Credit: Ronan Cliquet, Nick Filardi, Andworld Design

Filardi’s colors are a true standout this time around. The scene takes place in daytime, free from the restrictive green palette of previous chapters due to the “Age of Doom”, and makes the fight feel refreshing. Filardi captures the airy nature of the scene, as it takes place atop a bridge, with his delicate blues of the water below and sky above as well as the occasional yellow sunlight that shines into some panels. It’s fitting that this fight isn’t obscured in shadowy darkness as it marks the first time that Dick has any sense of clarity on his true nature. It all feels like a breath of fresh air in the best way possible.

Credit: Ronan Cliquet, Nick Filardi, Andworld Design

Jurgen’s dialogue during the fight itself is a step above the average as well since we finally get to hear Dick reclaim some of his personality. Cobb’s lines are fairly rote by this point and verge on repetitive, but even Dick mentions that the more he hears him talk the more he knows he’s “bad news”. Even still, having Dick talk about how inhibitions, such as refusing to kill, are actually “decency” as he lands blow after blow against Cobb is the most this has felt like a Nightwing book in a long time. Dick’s narration is well written throughout and gives a peek into his mind that slowly remembers who he is. Jurgens’ most effective writing lies in these moments, particularly when Dick falls from a great height but instinctively knows how to move his body to save himself. It’s exciting to see Dick slowly remember who he is, but Jurgens’ prose also does a great job of capturing Dick’s sense of hesitation and bewilderment.

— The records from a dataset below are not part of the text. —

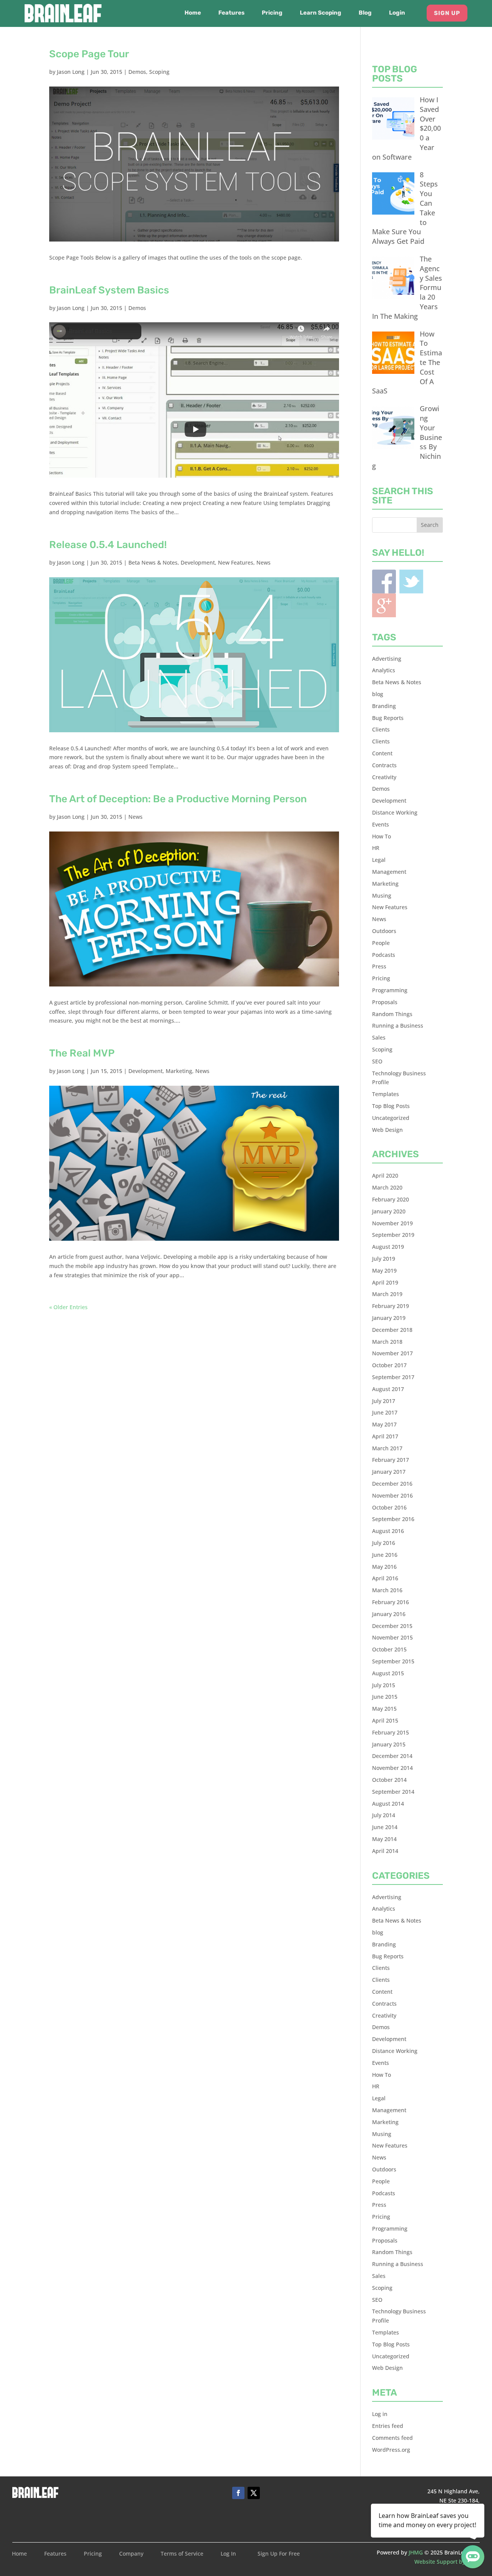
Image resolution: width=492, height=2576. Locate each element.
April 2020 (385, 1175)
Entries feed (387, 2425)
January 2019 (389, 1317)
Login (397, 13)
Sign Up (447, 13)
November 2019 (392, 1223)
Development (198, 562)
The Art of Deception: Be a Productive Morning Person (178, 799)
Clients (381, 729)
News (263, 562)
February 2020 (390, 1199)
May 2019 (384, 1270)
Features (231, 13)
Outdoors (384, 931)
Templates (385, 1094)
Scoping (159, 71)
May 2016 (384, 1566)
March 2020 (387, 1187)
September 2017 (393, 1377)
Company (131, 2554)
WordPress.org (391, 2449)
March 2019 (387, 1294)
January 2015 (389, 1744)
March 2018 (387, 1341)
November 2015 (392, 1637)
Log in (379, 2414)
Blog (365, 13)
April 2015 (385, 1720)
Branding (384, 706)
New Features (235, 562)
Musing (381, 895)
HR (375, 847)
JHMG (416, 2552)
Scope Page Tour (89, 54)
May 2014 (384, 1839)
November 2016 (392, 1495)
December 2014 (392, 1756)
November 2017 (392, 1353)
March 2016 (387, 1590)
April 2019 (385, 1282)
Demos (137, 71)
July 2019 (383, 1258)
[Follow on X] (254, 2493)
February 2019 (390, 1306)
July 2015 (383, 1685)
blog (377, 694)
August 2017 (388, 1389)
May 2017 (384, 1424)
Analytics (383, 670)
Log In (228, 2554)
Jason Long (71, 71)
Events (380, 824)
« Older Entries (68, 1307)
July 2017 (383, 1401)
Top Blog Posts (391, 1106)
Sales (379, 1037)
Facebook (384, 581)
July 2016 (383, 1542)
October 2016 (389, 1507)
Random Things (392, 1014)
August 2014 (388, 1803)
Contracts (384, 765)
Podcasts (383, 954)
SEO (377, 1061)
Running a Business (397, 1025)
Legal (379, 859)
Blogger (384, 605)
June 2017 (384, 1412)
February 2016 (390, 1602)
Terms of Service (182, 2554)
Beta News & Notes (153, 562)
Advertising (386, 658)
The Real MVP (82, 1053)
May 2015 (384, 1708)
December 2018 (392, 1329)
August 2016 (388, 1531)
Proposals (384, 1002)
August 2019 (388, 1246)
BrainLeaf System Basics (109, 290)
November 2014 (392, 1767)
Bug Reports (388, 717)
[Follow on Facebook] (238, 2493)
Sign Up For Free (279, 2554)
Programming (389, 990)
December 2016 (392, 1483)
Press (379, 966)
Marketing (179, 1071)
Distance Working (394, 812)
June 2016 (384, 1554)
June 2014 (384, 1827)
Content (382, 753)
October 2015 (389, 1649)
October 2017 (389, 1365)
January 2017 (389, 1471)
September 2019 (393, 1234)
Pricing (272, 13)
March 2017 (387, 1448)
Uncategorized (390, 1117)
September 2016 (393, 1519)
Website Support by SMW (447, 2561)
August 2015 (388, 1673)
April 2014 (385, 1851)
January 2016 (389, 1614)
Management (389, 871)
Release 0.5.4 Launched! (108, 545)
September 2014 (393, 1791)
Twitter (411, 581)
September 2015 (393, 1661)
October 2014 (389, 1779)
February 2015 (390, 1732)
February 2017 (390, 1459)
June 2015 (384, 1696)
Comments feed (392, 2437)
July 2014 (383, 1815)
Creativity (384, 777)
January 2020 (389, 1211)
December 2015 (392, 1626)
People (381, 942)
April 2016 (385, 1578)
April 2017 (385, 1436)
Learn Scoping (320, 13)
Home (192, 13)
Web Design (387, 1129)
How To (381, 836)
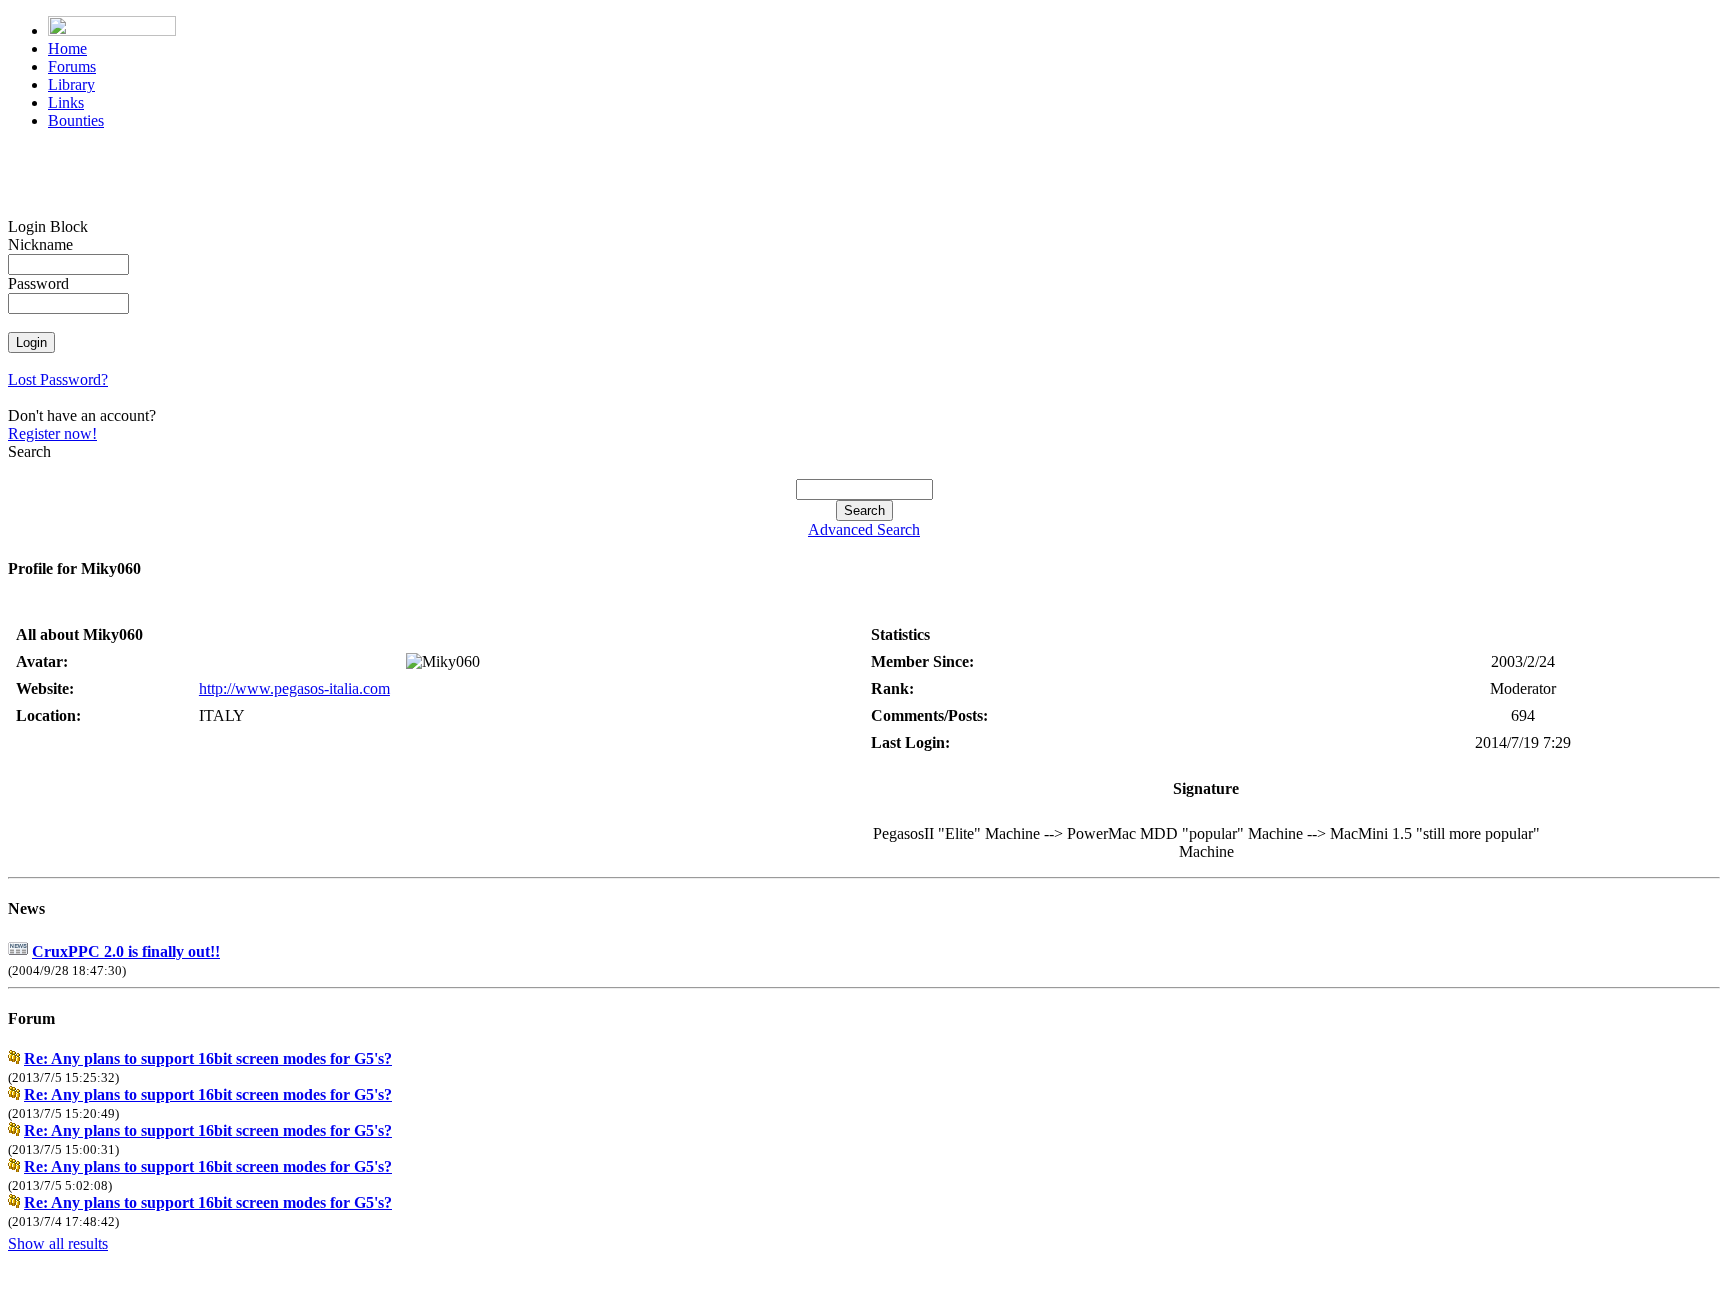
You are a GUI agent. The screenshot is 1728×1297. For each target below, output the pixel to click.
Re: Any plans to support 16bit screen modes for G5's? (208, 1058)
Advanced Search (864, 529)
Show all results (58, 1243)
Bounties (76, 120)
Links (66, 102)
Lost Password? (58, 379)
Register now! (52, 433)
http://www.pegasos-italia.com (294, 688)
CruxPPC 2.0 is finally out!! (126, 951)
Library (71, 84)
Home (67, 48)
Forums (72, 66)
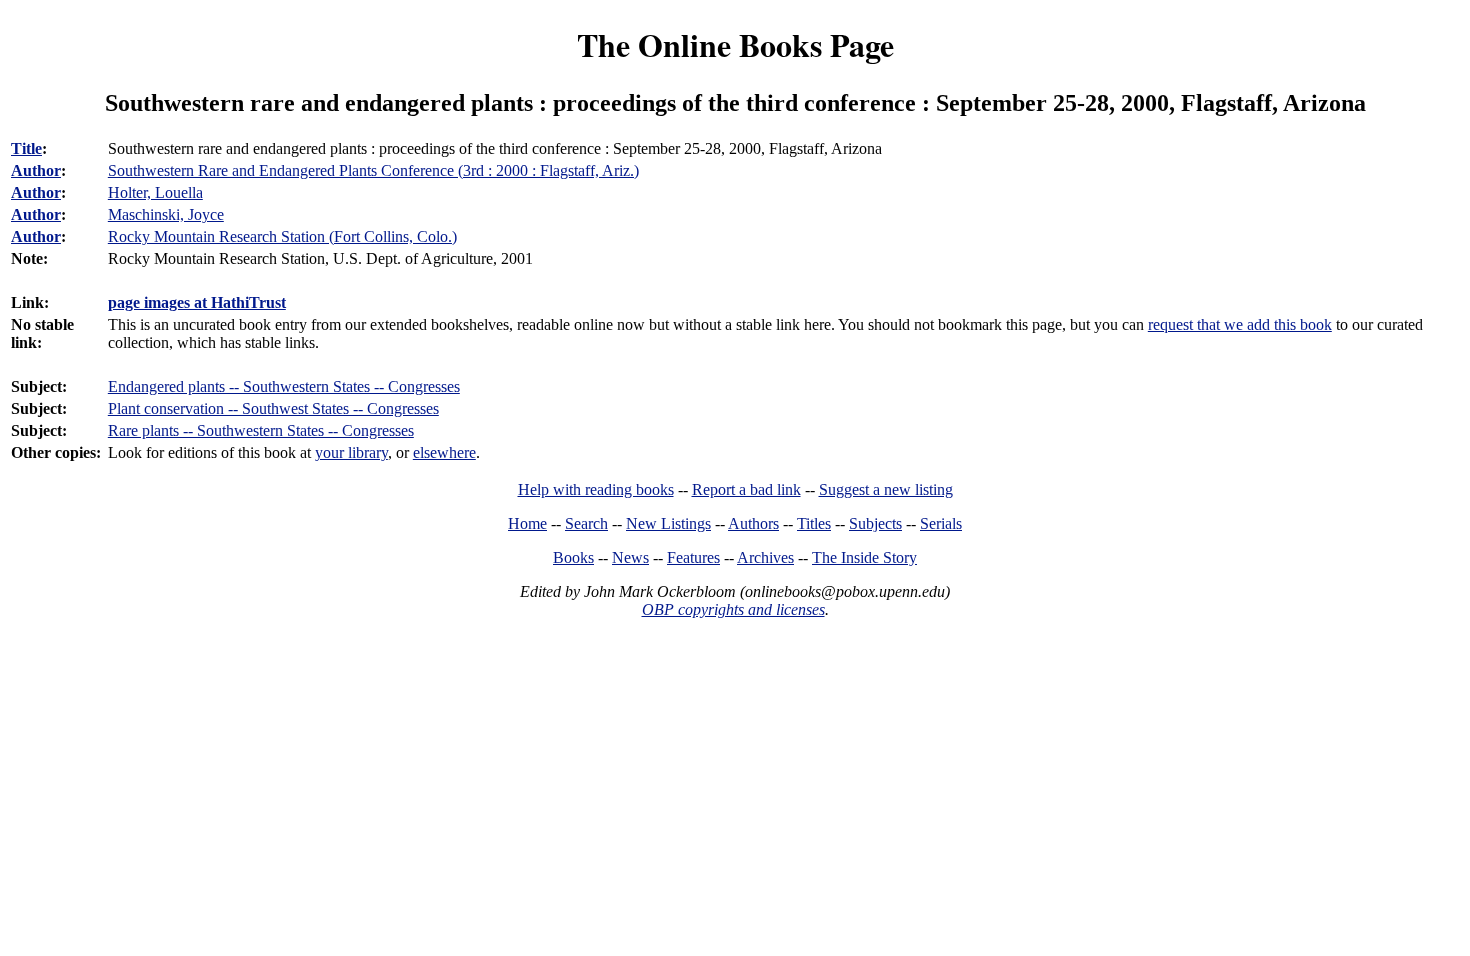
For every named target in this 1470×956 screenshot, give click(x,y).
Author (36, 170)
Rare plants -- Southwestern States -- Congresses (261, 430)
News (630, 557)
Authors (753, 523)
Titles (814, 523)
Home (527, 523)
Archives (765, 557)
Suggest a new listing (886, 489)
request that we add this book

Bea and Hutch also get a few good moments despite their introductory page being an exposition dump to catch readers up on what’s been going on. Even Hutch gets a moment of victory, but as a supporting character, which is how Jurgens should stage most of his action scenes. For the first time in a while, Dick feels like the actual lead in his book, where all the emotion and action occurs through and around him. While Jurgens definitely steers the book more into Dick fully reclaiming his Nightwing mantle, he remains attached to the status quo he helped established. Bea and Dick get a wonderfully drawn scene together as Travis Moore returns for the last few pages of the book. While their interaction is well written and the art incredibly effective in displaying their affection for each other, I can’t help but be disappointed that the many threads of the “Ric” saga don’t seem to be going away any time soon. Nonetheless, with the focus on Dick and his slow return to remembering who he is, the supporting cast is much more palatable.

Recommended if…

  • You want to see Dick finally begin to remember who he is.
  • Travis Moore’s pages make it worth buying for you.
  • You don’t mind elements of the “Ric” saga tagging along Dick’s eventual recovery.

Overall

Nightwing #68 is the series’ first spark of life in a while. Even though it doesn’t mark the complete end of the “Ric” saga, this chapter makes a significant step forward in returning Dick back to his proper place as Nightwing. For those connected to characters like Hutch and Bea, Jurgens doesn’t completely jettison them from the future of the title and gives them a few good scenes in their own right. Even if Dick doesn’t fully become Nightwing in the next few issues, hopefully Jurgens realizes his success this month is primarily due to the focus on Dick and placing the other Nightwings in a supporting role. With the last two issues being long fight scenes, Jurgens has bought himself some time to slow down next month and examine what lies ahead for Dick.

Score: 6.5/10


Disclaimer: DC Comics provided Batman News with this comic for the purpose of this review.